No fui invitado a la fiesta
Hubo
un verano, el de mis veinte años, en el que fui un ávido lector de Carson
McCullers. Un día de, creo recordar, septiembre de 2001, recién estrenada la
veintena y la matrícula de la Facultad de Letras de la Universidad de
Barcelona, me compré en una librería del Paseo de Gracia la edición en catalán
(la única que encontré) de El corazón es un cazador solitario.[1]
La McCullers, entonces, me impresionaba mucho: era como un cirilo, pero
en mujer; un caso excepcional.
Bien pues, en el prólogo a El corazón es un
cazador solitario, Ana María Moix (otra que tal baila) citaba este
maravilloso párrafo escrito por la McCullers: «Un día, cuando tenía cuatro
años, pasé por delante de un convento. Normalmente, el convento estaba cerrado,
pero ese día las puertas estaban abiertas y dentro vi a un grupo de niñas que
comían helado y jugaban en columpios de metal brillante. Me quedé mirándolas,
fascinada. Quería entrar, pero mi acompañante me dijo que no, que no podía
entrar en ese convento porque yo no era católica. Quise escalar el muro, pero
yo era demasiado pequeña para hacerlo. Estaba convencida de que, al otro lado
del muro, se estaba celebrando una fiesta en la que yo no podía participar.»

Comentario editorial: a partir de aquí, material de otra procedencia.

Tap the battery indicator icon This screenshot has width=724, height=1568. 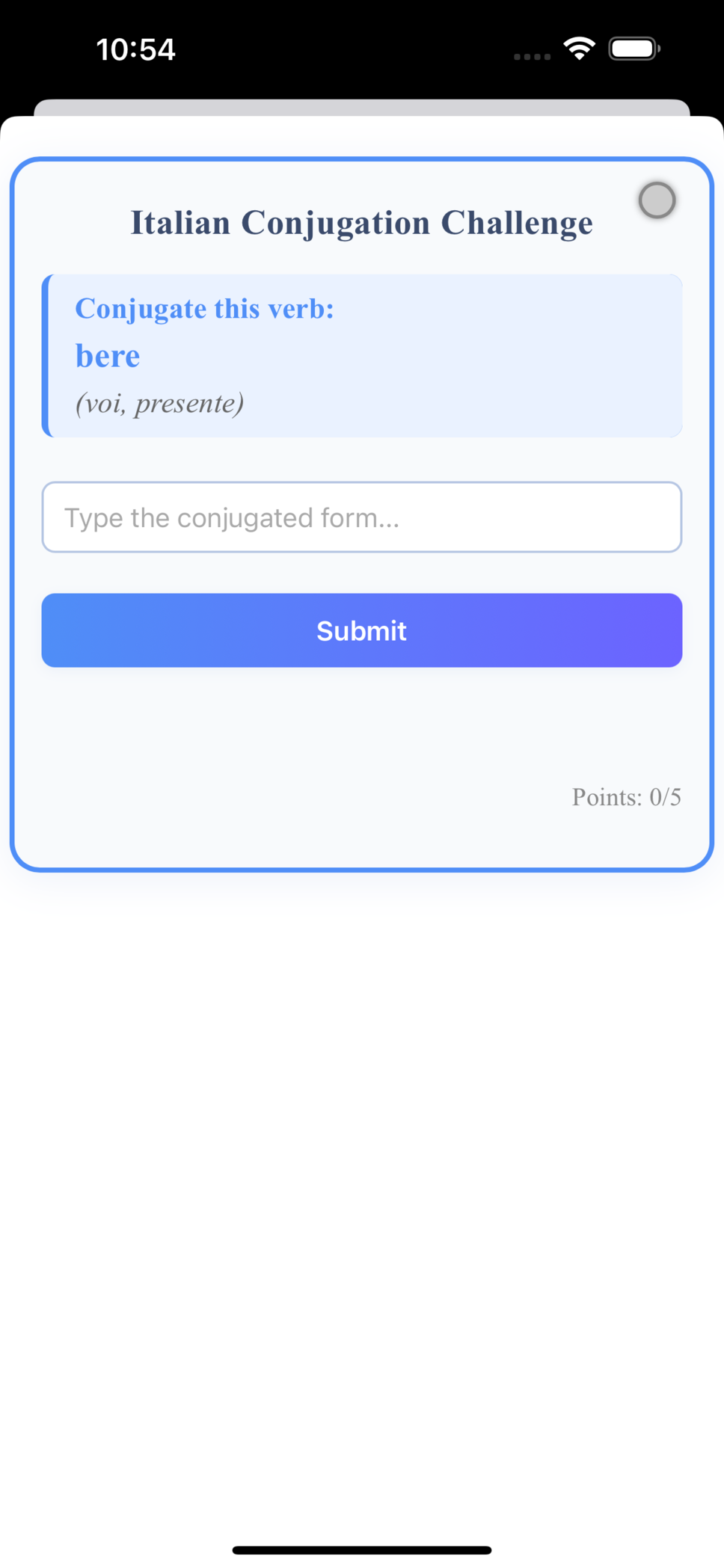[x=634, y=49]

En mi caso, la fiesta al otro lado del muro era
también un grupo de niños, pero sí pude entrar, porque allí no importaba si se
era católico o no. De hecho, tenía que entrar: ese día de octubre de
1985, mi padre me llevó de la mano a mi primer día de escuela. Entré por la
puerta de secretaría, la de la calle Dublín, una puerta encajonada en una pared
«de obra vista». Nos recibió el conserje (un hombre de unos cincuenta años,
robusto y de pelo cano, al que vería vestido con un eterno guardapolvos azul
hasta el día de su jubilación, varios años después); el conserje me arrancó de
la mano de mi padre y me tomó en la suya… Me hizo caminar por unos pasillos
desiertos, que parecían no acabarse nunca (y que, en los tres lustros
siguientes tendría tiempo de conocerme al dedillo); mientras, yo me iba girando
para comprobar que mi padre estuviera allí todavía, siguiéndome con la mirada,
o bien si me había abandonado para siempre. A pesar de que la última vez que
lancé la mirada hacia atrás todavía pude ver a mi padre, de pie, brazos
cruzados, convertido apenas en una silueta borrosa proyectada contra la tenue
luz que se filtraba a través del cristal translúcido de la puerta que daba a la
calle Dublín… a pesar de eso, el abandono ya se había consumado.
También me abandonó el conserje, al soltarme en
un aula en la que tuve la impresión de que todos los demás niños ya se conocían
entre sí. Jugaban despreocupadamente sobre el suelo, cubierto de parqué, bajo
la atenta mirada de una profesora vestida con una bata de las que solían llevar
las maestras de P4: a cuadros rosa pálido. Al principio, me senté en un rincón,
sin osar apenas moverme. Muy lentamente, comencé a tomar confianza en ese lugar
extraño e inhóspito, sobre todo después de haber agarrado una pieza Tente que
representaba un osito de color verde. La sensación que tenía al haber salido
del útero de Once de Septiembre era como la de estar en una balsa en alta mar,
pero el sujetar ese osito en mi mano me estaba dando cierta sensación de
seguridad… Y entonces, casi sin darme cuenta, dos «personas mayores» que
hablaban entre sí, me arrancaron el osito de las manos y me hicieron levantar
del suelo. Había habido un error. No era esa aula la que me correspondía. Me
sacaron de allí y me llevaron a mi clase asignada (más pasillos vacíos, más
escaleras empinadas, más conserje de la bata azul…). Esa fue la primera
constatación (luego vendrían muchas, muchas más) de que yo, como la pequeña
Carson, tampoco había sido invitado a la fiesta.